** Data **
□ □ □ □ □ □ □

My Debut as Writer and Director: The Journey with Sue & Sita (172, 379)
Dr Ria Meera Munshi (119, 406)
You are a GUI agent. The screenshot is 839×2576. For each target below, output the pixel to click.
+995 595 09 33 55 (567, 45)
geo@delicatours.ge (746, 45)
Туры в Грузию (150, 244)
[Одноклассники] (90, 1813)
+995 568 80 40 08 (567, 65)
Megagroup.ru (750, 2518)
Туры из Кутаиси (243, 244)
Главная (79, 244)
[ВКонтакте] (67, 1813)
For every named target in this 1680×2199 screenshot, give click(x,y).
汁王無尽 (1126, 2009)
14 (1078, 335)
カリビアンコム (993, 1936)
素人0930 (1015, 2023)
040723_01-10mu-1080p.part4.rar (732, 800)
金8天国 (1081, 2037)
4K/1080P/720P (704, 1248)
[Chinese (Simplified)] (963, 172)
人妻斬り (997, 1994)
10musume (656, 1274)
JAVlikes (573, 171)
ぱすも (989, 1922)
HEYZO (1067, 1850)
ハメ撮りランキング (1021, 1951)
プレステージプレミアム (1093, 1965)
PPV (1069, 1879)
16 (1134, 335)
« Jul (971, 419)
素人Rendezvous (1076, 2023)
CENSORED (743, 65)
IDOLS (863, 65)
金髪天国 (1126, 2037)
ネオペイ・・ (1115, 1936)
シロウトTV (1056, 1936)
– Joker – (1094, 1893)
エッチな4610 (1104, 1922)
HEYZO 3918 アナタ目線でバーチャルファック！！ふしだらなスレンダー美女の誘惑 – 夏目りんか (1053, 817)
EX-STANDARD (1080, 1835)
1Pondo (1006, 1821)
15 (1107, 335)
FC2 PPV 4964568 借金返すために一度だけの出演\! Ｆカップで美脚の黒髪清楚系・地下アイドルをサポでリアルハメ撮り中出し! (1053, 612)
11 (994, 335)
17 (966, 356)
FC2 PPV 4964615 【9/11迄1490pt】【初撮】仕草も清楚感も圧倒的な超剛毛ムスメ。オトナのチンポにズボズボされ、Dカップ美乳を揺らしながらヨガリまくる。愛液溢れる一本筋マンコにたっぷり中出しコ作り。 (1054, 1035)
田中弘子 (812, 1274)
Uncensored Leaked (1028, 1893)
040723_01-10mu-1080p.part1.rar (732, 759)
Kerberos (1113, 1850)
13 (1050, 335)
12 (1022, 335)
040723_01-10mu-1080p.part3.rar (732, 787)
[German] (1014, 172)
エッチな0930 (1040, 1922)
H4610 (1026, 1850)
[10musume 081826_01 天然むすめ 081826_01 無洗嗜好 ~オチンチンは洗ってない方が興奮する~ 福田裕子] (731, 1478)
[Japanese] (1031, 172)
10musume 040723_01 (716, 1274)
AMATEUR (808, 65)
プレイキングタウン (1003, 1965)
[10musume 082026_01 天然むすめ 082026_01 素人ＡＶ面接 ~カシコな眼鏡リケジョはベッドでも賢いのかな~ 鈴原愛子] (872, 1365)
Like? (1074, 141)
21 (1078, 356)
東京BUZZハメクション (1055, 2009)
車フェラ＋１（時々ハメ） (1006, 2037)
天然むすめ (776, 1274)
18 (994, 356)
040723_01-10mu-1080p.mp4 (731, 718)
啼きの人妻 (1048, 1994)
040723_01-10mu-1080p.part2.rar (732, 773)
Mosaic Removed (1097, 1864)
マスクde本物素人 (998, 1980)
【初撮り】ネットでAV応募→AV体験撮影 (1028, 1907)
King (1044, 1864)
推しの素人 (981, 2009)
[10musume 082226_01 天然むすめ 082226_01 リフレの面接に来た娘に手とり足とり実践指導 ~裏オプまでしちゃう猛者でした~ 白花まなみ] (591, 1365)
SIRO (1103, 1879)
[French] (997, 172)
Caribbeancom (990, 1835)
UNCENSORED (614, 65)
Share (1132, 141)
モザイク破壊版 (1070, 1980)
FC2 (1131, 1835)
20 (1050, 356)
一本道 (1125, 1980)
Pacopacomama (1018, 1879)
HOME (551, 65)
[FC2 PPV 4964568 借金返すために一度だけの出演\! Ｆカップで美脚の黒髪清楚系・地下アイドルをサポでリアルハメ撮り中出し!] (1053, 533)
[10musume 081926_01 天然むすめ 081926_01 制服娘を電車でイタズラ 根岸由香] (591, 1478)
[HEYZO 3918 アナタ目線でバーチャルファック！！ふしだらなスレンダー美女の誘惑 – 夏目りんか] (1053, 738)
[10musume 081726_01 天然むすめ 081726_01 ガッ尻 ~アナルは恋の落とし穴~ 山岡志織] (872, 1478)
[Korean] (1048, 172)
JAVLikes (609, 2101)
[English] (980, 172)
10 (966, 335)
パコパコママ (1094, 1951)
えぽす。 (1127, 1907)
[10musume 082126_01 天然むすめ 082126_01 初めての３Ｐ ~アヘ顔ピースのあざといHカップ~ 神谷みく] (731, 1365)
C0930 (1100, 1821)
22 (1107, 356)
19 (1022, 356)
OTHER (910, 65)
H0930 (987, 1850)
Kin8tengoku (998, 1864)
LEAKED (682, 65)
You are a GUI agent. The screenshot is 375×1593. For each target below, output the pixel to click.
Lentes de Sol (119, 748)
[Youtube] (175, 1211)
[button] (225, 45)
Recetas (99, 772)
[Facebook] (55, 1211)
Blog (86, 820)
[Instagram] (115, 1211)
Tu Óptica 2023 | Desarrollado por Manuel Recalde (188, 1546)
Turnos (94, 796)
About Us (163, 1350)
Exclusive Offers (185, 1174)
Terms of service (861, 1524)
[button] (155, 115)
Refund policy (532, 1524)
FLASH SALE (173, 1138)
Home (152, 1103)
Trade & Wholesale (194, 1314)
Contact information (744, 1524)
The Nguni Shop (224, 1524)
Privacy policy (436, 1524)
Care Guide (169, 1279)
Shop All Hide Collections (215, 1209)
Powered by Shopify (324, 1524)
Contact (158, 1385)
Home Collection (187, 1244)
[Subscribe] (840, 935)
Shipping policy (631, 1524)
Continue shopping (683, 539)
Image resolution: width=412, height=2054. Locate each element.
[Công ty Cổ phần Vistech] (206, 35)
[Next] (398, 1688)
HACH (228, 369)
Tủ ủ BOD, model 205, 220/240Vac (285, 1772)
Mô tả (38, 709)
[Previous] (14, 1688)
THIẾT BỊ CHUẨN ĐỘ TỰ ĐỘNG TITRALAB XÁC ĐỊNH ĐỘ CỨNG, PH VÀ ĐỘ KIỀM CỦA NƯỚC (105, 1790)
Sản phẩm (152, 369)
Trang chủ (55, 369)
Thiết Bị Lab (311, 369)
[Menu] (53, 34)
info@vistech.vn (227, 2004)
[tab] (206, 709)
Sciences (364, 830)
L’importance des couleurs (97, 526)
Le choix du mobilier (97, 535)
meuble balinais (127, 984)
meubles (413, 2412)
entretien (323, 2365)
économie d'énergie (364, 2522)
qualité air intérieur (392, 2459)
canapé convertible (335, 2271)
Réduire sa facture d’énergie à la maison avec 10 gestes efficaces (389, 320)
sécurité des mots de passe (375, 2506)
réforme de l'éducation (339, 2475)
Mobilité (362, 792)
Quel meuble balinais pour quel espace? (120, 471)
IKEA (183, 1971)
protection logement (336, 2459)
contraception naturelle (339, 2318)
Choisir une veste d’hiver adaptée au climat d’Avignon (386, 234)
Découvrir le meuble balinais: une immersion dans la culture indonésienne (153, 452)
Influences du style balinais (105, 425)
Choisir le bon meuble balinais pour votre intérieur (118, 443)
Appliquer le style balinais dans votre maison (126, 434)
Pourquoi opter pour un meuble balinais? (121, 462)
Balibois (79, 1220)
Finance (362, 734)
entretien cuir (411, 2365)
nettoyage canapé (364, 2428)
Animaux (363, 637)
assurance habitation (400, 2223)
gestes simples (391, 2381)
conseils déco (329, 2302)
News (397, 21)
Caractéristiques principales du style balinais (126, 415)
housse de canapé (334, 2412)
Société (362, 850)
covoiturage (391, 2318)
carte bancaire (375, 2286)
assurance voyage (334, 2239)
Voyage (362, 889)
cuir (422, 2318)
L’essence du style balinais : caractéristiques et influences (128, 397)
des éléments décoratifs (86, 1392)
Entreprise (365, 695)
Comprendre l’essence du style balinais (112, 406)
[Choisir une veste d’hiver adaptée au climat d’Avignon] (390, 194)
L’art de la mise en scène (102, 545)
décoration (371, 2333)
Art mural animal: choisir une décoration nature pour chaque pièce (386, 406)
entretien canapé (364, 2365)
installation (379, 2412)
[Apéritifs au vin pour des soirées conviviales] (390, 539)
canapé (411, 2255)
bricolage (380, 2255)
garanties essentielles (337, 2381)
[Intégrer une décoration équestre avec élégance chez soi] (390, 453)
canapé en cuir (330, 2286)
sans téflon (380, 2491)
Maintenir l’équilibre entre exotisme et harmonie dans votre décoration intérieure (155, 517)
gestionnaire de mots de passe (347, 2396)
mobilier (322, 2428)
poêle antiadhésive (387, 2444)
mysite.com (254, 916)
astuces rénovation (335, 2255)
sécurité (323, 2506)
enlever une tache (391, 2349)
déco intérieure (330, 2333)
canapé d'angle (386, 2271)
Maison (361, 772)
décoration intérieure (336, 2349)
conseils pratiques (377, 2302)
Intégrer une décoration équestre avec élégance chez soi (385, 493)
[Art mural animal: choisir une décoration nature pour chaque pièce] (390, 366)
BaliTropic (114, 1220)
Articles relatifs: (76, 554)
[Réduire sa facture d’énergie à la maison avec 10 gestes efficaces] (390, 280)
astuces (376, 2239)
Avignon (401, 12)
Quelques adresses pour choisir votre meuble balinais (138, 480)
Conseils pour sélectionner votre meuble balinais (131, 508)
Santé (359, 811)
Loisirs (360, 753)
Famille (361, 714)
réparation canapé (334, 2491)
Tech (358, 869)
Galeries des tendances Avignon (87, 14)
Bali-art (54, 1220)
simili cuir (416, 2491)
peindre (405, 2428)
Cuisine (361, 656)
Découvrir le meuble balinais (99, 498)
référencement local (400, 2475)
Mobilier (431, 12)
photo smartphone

□ □ □ □ □ □ □

Please output exactly the lines between the one holding "HEYZO 3918 アナタ目線でバーチャルファック！！ふしだらなスレンダー美女の誘惑 – 夏目りんか (1053, 817)" and the one holding "17 (966, 356)" in the records above, inclusive, and nothing more.

** Your response **
HEYZO 3918 アナタ目線でバーチャルファック！！ふしだらなスレンダー美女の誘惑 – 夏目りんか (1053, 817)
EX-STANDARD (1080, 1835)
1Pondo (1006, 1821)
15 (1107, 335)
FC2 PPV 4964568 借金返すために一度だけの出演\! Ｆカップで美脚の黒髪清楚系・地下アイドルをサポでリアルハメ撮り中出し! (1053, 612)
11 (994, 335)
17 (966, 356)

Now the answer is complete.